9.6.3计算机犯罪的防范

9.7 安全分析

1风险：指某种破坏或损失发生的可能性。

2风险管理：指识别、评估、降低风险到可以接受的程度，并实施适当机制控制风险保持在此程度之内的过程。

9.7.1 识别和评估风险

1有形资产可以通过资产的价值进行分类，如机密级、内部访问级、共享级、未保密级。

2考虑信息安全时，必须重视的7种风险：①物理破坏、②人为错误、③设备故障、④内外部攻击、⑤数据误用、⑥数据丢失、⑦程序错误、⑧网络本身的诸多特性（共享性、开放性、复杂性）、⑨网络信息系统自身的脆弱性（操作系统的漏洞、网络协议的缺陷、通信线路的不稳定、人为因素）。

3风险分析的方法与途径可分为：①定量分析和②定性分析。

4定性分析通过列出各种威胁的清单，对威胁的严重程度及资产的敏感程度进行分级，是被广泛采用的方法。

5定性分析技术包括：判断、直觉和经验。

6风险小组应由企业中不同部门的人员组成，可以是管理者、程序开发人员、审计人员、系统集成人员、操作人员。

9.7.2 控制风险

1风险管理方式：①降低风险、②避免风险、③转嫁风险、④接受风险。

2在采取防护措施时，要考虑9个方面：①产品费用、②设计计划费用、③实施费用、④环境的改变、⑤与其他防护措施的兼容性、⑥维护需求、⑦测试需求、⑧修复替换更新费用、⑨操作支持费用。

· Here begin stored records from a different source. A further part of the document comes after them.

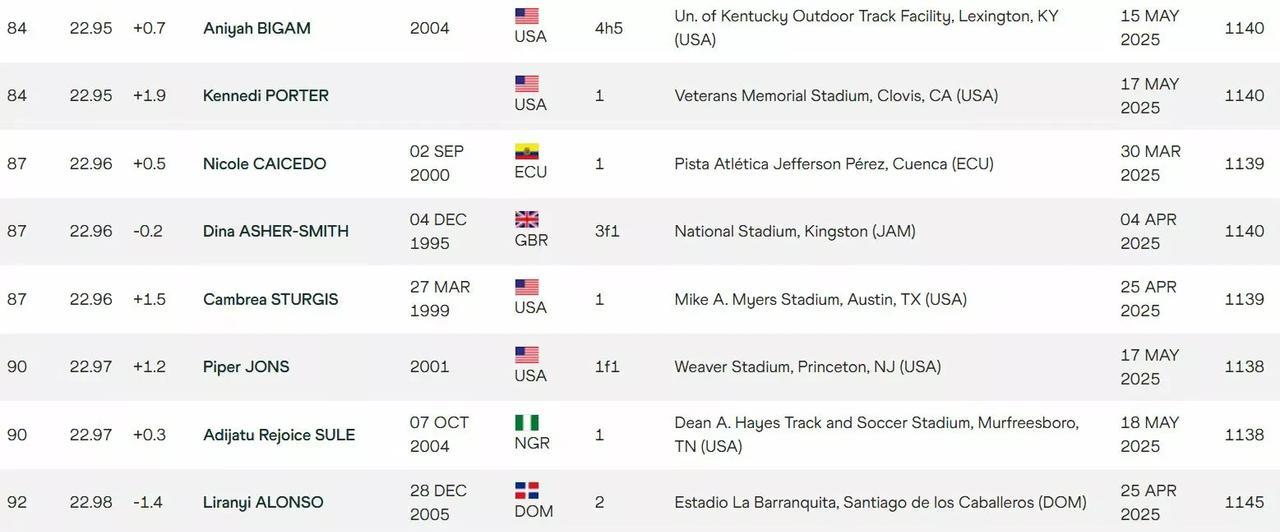
Task: Click the USA flag in Kennedi PORTER row
Action: click(x=527, y=84)
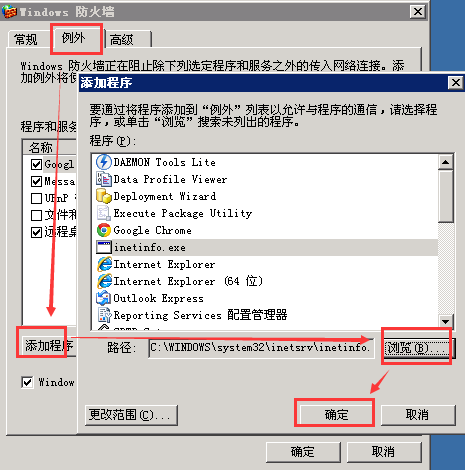Confirm with 确定 in 添加程序 dialog
Image resolution: width=465 pixels, height=470 pixels.
coord(336,415)
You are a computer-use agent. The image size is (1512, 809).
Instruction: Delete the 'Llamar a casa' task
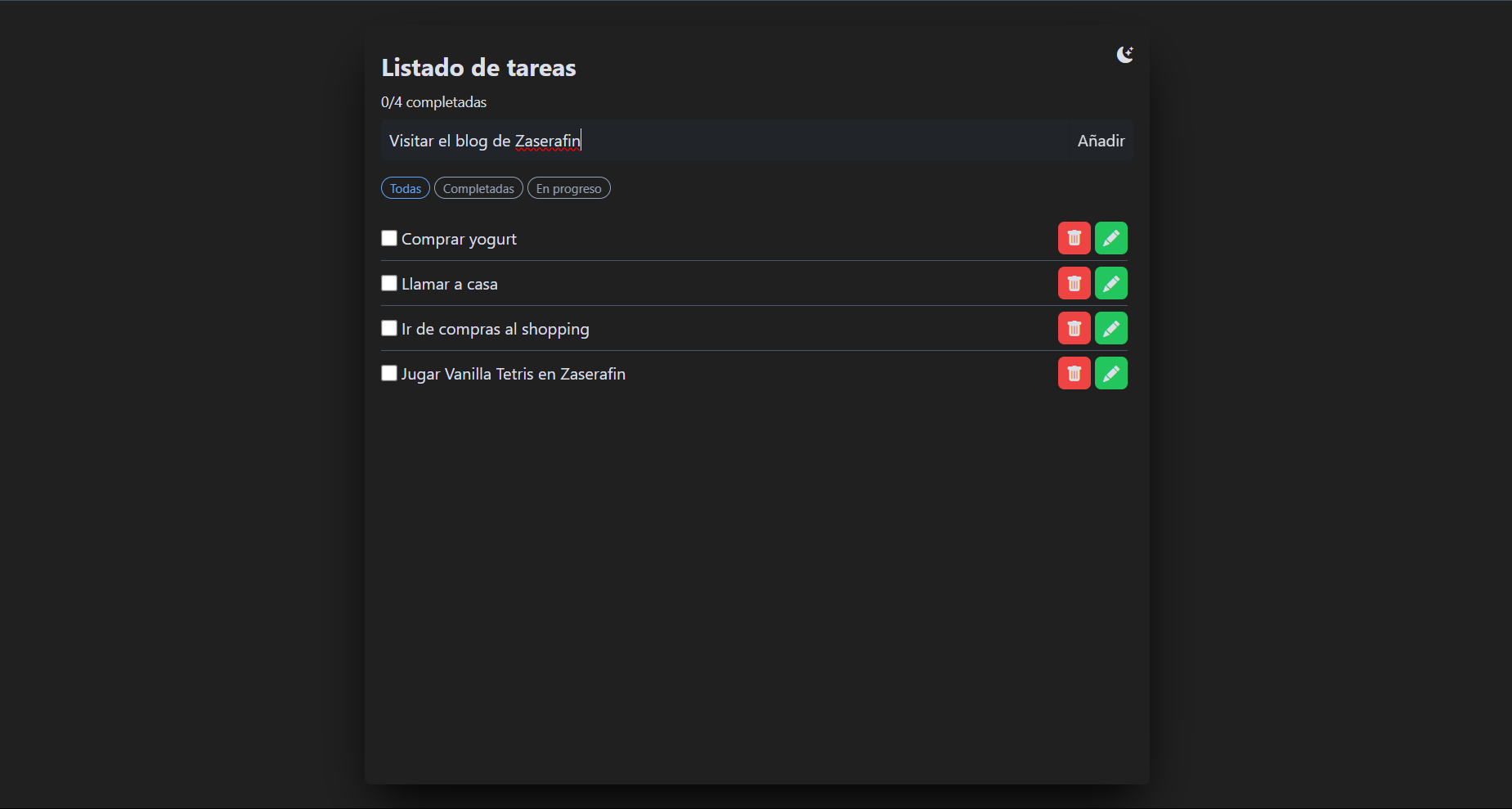click(x=1074, y=283)
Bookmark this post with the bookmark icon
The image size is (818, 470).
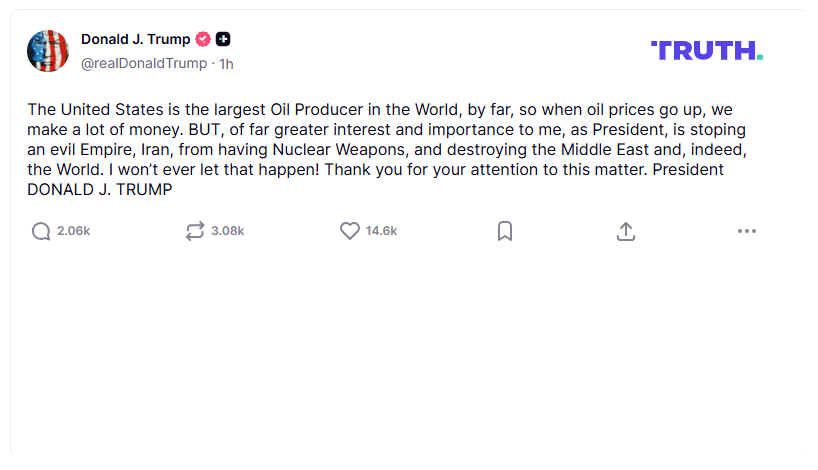[505, 231]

3、控制风险的方法：①对动作进行优先级排序，风险高的优先考虑；②评价风险评估过程中的建议，分析建议的可行性和有效性；③实施成本收益分析；④结合技术、操作和管理类的控制元素，选择性价比最好的安全控制；⑤责任分配；⑥制定一套安全措施实现计划；⑦实现选择的安全控制。